- [WORK REQUEST]: Scan the entries below and give the number of lines containing "width", with no accompanying words.

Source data
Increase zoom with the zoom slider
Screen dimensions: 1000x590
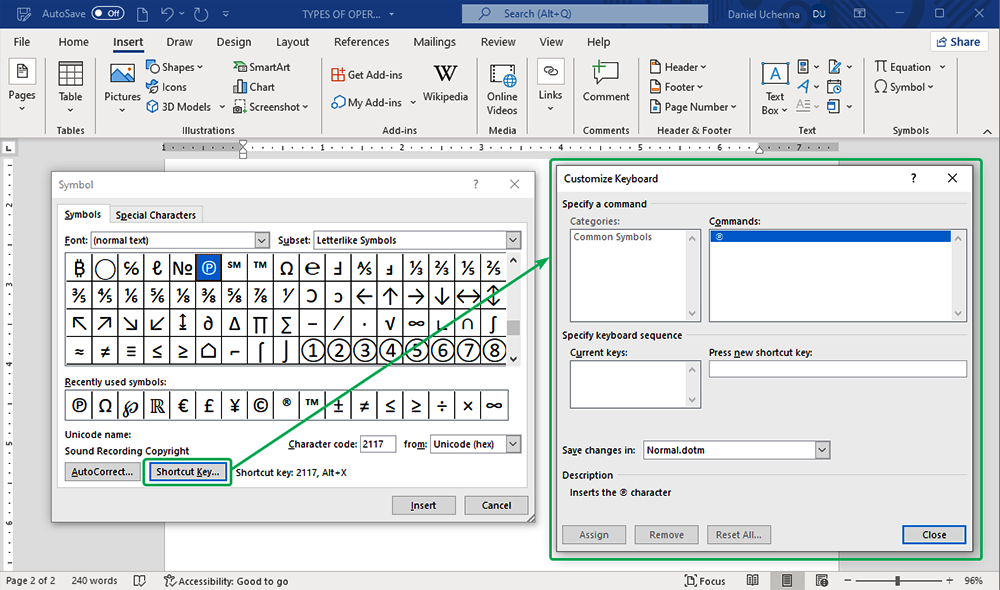(949, 580)
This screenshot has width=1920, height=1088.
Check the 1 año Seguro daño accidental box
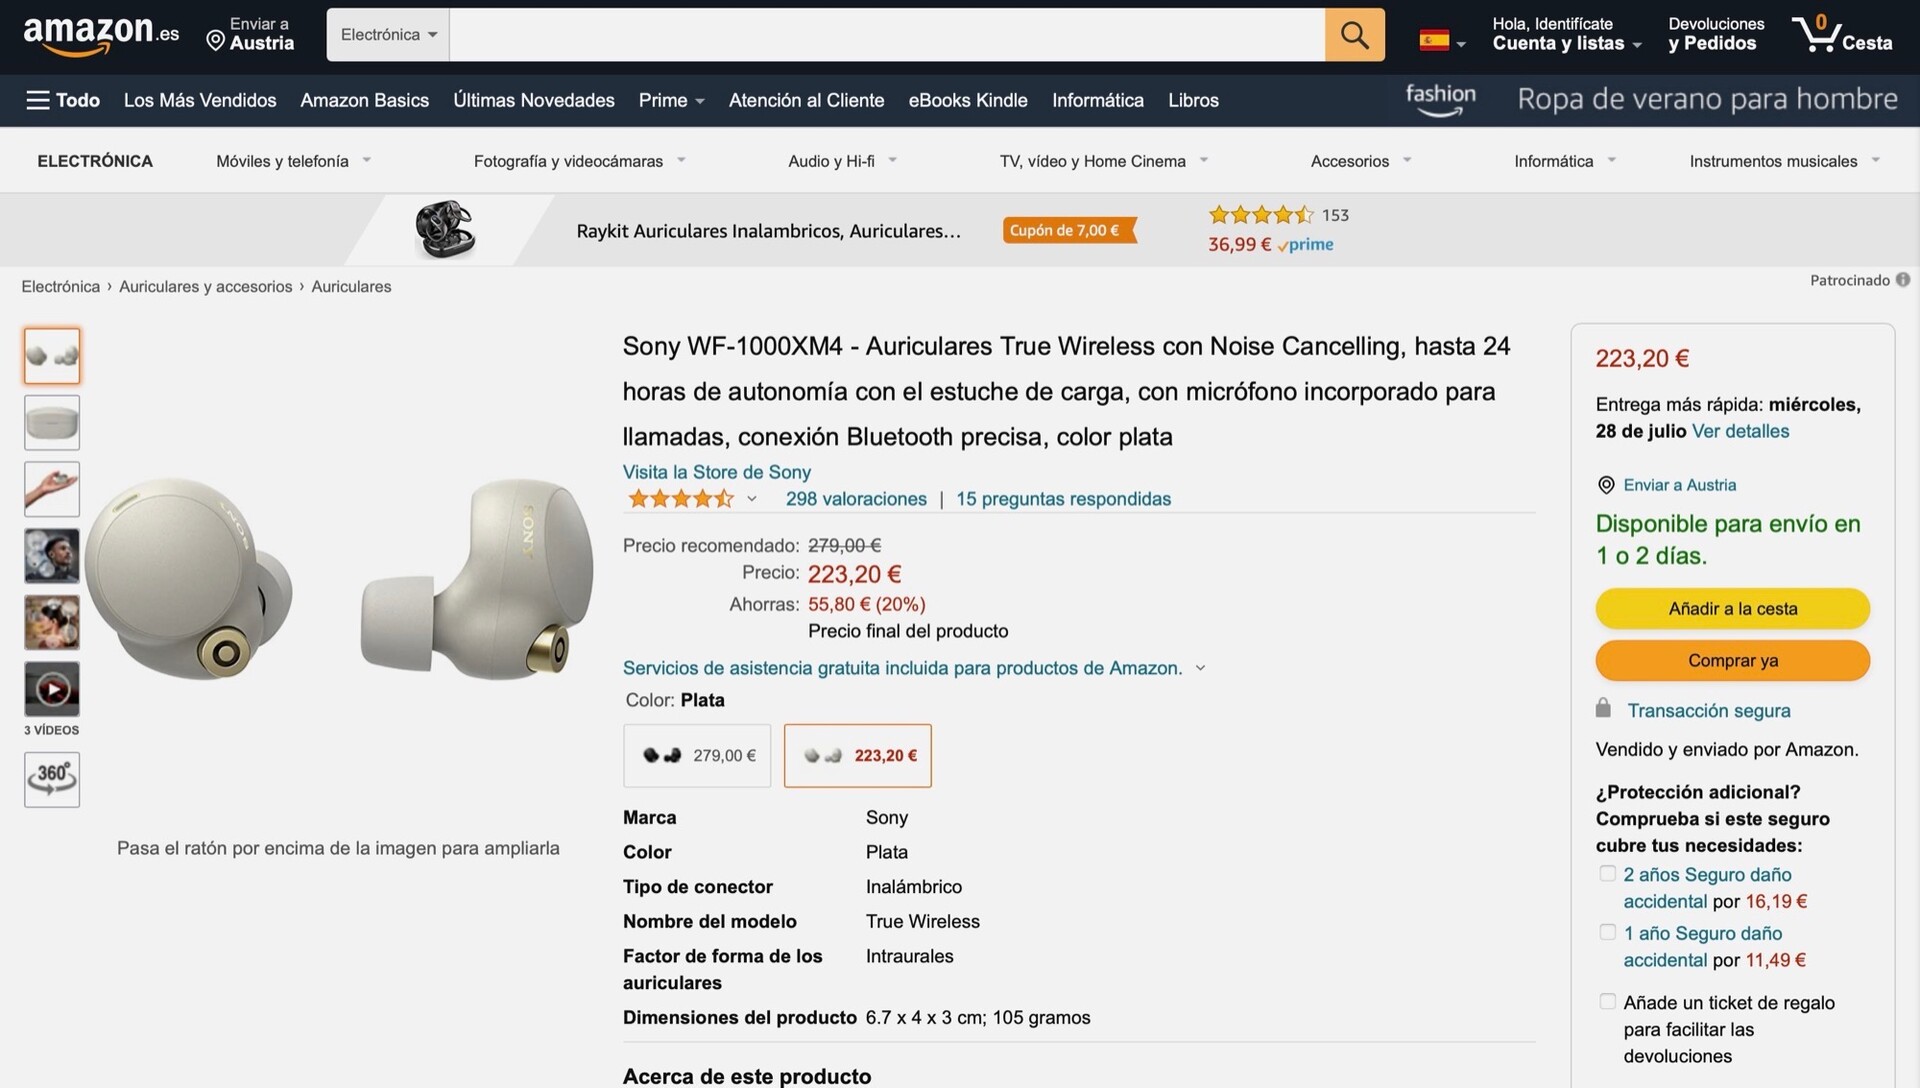[x=1607, y=932]
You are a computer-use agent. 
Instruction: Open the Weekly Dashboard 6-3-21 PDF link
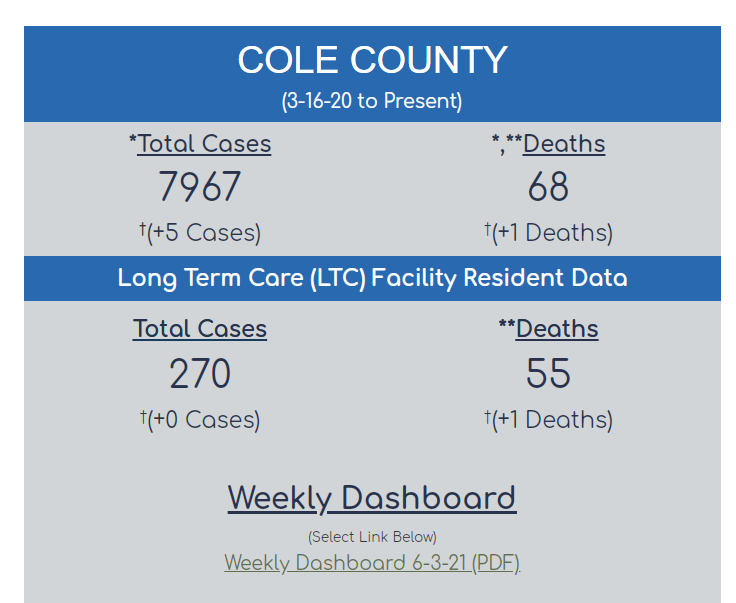pos(372,563)
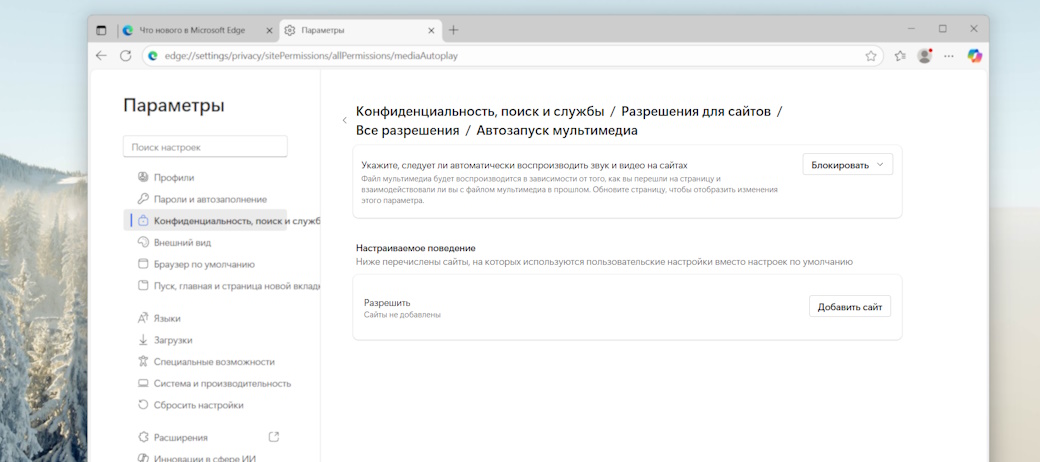Open the Favorites list icon
1040x462 pixels.
pyautogui.click(x=900, y=56)
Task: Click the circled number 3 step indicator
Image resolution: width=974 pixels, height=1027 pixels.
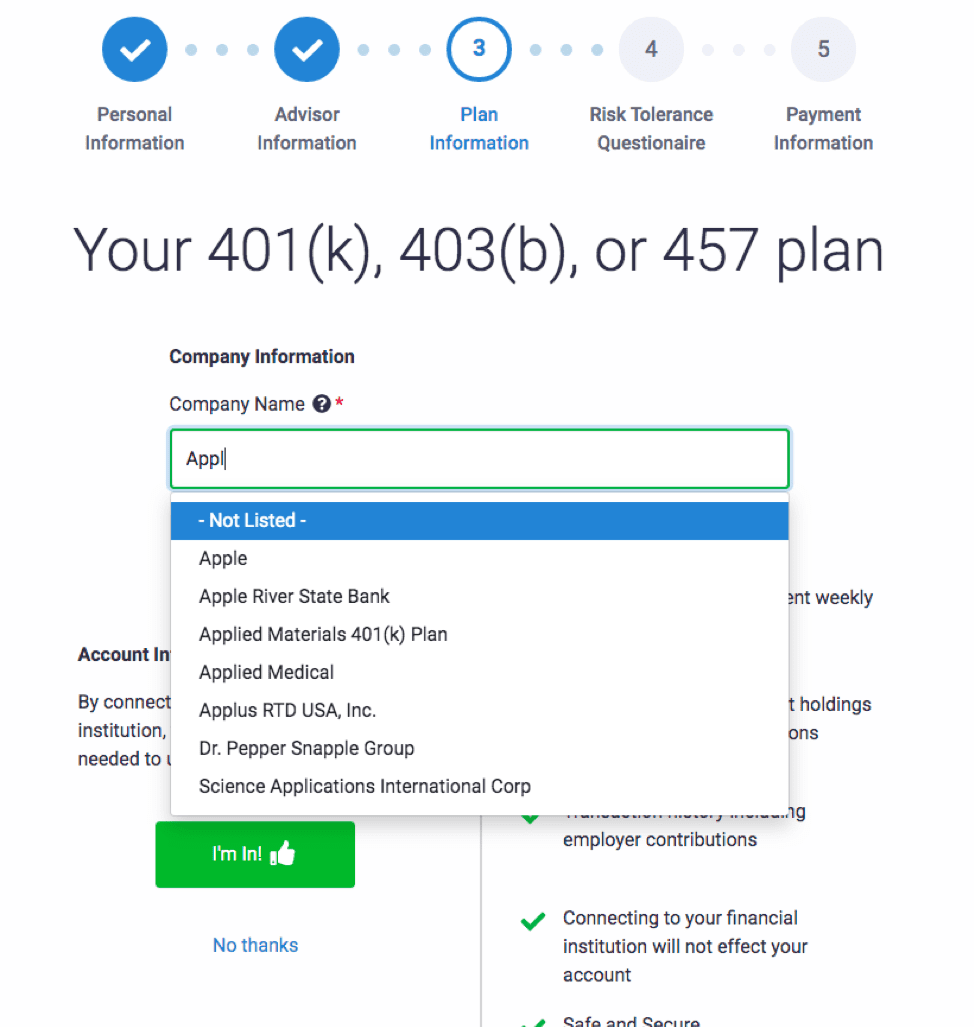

- [RESULT FOR THIS EXERCISE]: 2